Хоть и боязно, гляди, долго ли до пожара, а нам все радость. У них тут и гульбища, а в прошлую осень так свадьбу справляли! То-то было диво!

Все старухи враз заулыбались, закивали согласно, затем, как по команде, притихли, словно задумались о чем-то своем, самом сокровенном.

- Какая-то не такая нынче жизнь пошла, какая-то запойная, - вздохнула бабка Пелагея.

- Во, во! - с готовностью поддержала ее бабка Анисиха. - Сеют бегом! Убирают бегом! Налетят воронами, все поклюют, все перекопают! Глядишь, нету никого, нет ничего! Господи прости, анчихристы!

- Расхныкались, расхныкались! - не удержалась бабка Чумазая. - В один бок всего сразу не кинешь! "Раньше, раньше!" А что раньше? А теперь пенсию каждый месяц тебе домой! Такая-сякая гражданка бабка Анисиха, просим получить денежки, а? То-то и оно! А кто нас тут, в пустом поселке, держит? У всех у нас в городе кто-то есть, меня вон сын аж в Ленинград звал... а?

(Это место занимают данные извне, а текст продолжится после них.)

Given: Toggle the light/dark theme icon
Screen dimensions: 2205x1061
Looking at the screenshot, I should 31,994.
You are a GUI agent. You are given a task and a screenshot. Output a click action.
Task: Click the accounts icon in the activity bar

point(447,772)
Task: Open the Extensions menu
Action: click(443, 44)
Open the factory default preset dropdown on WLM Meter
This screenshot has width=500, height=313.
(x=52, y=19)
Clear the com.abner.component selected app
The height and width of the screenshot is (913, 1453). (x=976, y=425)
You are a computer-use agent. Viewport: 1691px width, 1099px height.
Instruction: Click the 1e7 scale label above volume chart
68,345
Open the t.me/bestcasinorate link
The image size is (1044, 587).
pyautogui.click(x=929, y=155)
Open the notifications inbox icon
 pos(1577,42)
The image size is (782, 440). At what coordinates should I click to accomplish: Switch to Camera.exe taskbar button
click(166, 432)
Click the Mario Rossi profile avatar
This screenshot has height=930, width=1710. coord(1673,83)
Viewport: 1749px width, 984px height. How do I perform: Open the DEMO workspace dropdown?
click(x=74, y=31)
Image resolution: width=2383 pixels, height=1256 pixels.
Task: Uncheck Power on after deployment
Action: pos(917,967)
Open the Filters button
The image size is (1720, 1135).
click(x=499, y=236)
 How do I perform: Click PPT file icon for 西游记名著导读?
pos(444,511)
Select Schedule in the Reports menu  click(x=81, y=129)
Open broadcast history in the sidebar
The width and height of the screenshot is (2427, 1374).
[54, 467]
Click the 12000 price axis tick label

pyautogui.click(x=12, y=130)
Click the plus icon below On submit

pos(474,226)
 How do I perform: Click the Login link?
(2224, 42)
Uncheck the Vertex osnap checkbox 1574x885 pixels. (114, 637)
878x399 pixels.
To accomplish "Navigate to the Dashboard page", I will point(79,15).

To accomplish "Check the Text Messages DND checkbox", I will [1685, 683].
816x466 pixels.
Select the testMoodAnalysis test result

То-то и оно!

- Пойду, повыть надо, - с суровым, отвердевшим и как-то сразу ставшим далеким и неприступным лицом сказала бабка Пелагея, и все старухи разом встали и прошли к покойнице, почти тотчас и Василий и Степан невольно вздрогнули.

- Да подружка моя Евдокеюшка! - тонким и пронзительным, полным немыслимого страдания голосом затянула бабка Пелагея. - Да куда ж ты ушла, моя горемычная подружечка, а меня бедовать на этом свете оставила? Да возьми меня в свою сторонушку невозвратную, уж ноженьки не ходють и глазоньки от слез совсем обессилели! Уж я...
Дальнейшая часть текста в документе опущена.